── AVAILABLE RECORDS ──

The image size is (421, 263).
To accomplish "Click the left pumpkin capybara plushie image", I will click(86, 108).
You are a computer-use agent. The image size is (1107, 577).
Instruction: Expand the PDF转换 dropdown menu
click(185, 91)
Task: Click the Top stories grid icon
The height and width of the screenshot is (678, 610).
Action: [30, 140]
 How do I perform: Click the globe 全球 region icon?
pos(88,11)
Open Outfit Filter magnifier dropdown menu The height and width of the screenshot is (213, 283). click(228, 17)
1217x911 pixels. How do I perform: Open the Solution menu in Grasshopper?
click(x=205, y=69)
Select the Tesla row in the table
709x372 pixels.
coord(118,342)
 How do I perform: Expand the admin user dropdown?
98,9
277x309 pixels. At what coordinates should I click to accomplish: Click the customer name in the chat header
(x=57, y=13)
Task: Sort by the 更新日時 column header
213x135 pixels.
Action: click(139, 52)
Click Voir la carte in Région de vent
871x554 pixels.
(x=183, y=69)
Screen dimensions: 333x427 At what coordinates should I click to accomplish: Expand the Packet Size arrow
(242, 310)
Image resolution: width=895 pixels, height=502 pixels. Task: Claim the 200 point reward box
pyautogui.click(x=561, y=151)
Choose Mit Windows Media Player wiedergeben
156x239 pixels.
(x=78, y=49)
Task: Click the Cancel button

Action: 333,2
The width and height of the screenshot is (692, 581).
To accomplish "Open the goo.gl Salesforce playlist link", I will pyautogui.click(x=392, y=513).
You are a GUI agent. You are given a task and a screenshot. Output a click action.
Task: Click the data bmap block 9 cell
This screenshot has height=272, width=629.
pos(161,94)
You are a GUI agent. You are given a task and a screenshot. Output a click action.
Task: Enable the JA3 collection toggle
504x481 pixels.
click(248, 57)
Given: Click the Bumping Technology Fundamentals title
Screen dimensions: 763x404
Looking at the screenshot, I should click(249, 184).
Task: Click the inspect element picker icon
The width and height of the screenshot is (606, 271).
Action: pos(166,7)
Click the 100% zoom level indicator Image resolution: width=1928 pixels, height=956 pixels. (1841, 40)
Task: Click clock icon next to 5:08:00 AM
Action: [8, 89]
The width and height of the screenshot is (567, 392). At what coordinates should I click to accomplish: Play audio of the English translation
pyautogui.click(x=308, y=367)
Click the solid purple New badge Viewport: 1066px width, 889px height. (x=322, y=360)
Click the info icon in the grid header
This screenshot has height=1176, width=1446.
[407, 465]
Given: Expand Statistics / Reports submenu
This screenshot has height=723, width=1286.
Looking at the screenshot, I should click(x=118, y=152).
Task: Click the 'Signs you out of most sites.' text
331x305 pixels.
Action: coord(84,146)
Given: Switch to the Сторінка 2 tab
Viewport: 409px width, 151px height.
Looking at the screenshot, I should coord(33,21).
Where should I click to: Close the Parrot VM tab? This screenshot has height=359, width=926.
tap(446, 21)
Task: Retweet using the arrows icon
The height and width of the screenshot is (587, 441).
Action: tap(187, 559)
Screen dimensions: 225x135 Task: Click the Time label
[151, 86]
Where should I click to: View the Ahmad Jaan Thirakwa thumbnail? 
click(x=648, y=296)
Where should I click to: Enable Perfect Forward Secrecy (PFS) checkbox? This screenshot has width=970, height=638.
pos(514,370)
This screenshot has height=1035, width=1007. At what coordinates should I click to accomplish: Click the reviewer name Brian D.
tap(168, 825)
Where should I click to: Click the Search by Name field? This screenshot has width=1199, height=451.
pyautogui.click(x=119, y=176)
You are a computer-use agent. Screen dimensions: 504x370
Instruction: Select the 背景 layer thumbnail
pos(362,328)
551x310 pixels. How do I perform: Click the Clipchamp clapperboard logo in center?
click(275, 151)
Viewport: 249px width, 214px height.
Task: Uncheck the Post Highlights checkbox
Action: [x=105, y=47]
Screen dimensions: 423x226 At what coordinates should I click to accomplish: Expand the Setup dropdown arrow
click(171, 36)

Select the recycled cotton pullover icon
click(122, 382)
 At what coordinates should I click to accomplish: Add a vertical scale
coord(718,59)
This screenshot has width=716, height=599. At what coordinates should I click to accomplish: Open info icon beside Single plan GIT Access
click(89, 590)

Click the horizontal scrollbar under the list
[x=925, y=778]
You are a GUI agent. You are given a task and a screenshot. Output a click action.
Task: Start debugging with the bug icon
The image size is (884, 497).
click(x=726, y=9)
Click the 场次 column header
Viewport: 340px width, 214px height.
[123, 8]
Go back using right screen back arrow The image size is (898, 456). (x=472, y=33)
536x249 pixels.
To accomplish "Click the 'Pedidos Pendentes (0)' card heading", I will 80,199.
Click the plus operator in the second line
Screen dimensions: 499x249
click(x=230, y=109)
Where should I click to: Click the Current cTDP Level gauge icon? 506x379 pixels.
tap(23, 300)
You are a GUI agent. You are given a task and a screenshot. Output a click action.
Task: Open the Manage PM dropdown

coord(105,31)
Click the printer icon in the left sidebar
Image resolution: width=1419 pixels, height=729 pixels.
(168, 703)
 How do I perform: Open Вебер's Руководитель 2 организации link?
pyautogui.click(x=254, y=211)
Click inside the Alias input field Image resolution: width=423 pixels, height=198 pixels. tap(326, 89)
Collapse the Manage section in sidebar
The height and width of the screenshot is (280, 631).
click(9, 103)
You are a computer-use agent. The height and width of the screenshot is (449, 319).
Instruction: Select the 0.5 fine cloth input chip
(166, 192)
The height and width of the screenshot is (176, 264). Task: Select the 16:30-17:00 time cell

───

Copy out the data word for word, from its first line through the line that contains "pos(161,94)", with both of those lines included.

PROBLEM SOLUTION —
The image size is (421, 263).
To accomplish "Click the left pumpkin capybara plushie image", I will click(86, 108).
You are a computer-use agent. The image size is (1107, 577).
Instruction: Expand the PDF转换 dropdown menu
click(185, 91)
Task: Click the Top stories grid icon
The height and width of the screenshot is (678, 610).
Action: [30, 140]
 How do I perform: Click the globe 全球 region icon?
pos(88,11)
Open Outfit Filter magnifier dropdown menu The height and width of the screenshot is (213, 283). click(228, 17)
1217x911 pixels. How do I perform: Open the Solution menu in Grasshopper?
click(x=205, y=69)
Select the Tesla row in the table
709x372 pixels.
coord(118,342)
 How do I perform: Expand the admin user dropdown?
98,9
277x309 pixels. At what coordinates should I click to accomplish: Click the customer name in the chat header
(x=57, y=13)
Task: Sort by the 更新日時 column header
213x135 pixels.
Action: click(139, 52)
Click Voir la carte in Région de vent
871x554 pixels.
(x=183, y=69)
Screen dimensions: 333x427 At what coordinates should I click to accomplish: Expand the Packet Size arrow
(242, 310)
Image resolution: width=895 pixels, height=502 pixels. Task: Claim the 200 point reward box
pyautogui.click(x=561, y=151)
Choose Mit Windows Media Player wiedergeben
156x239 pixels.
(x=78, y=49)
Task: Click the Cancel button

Action: 333,2
The width and height of the screenshot is (692, 581).
To accomplish "Open the goo.gl Salesforce playlist link", I will pyautogui.click(x=392, y=513).
You are a GUI agent. You are given a task and a screenshot. Output a click action.
Task: Click the data bmap block 9 cell
This screenshot has height=272, width=629.
pos(161,94)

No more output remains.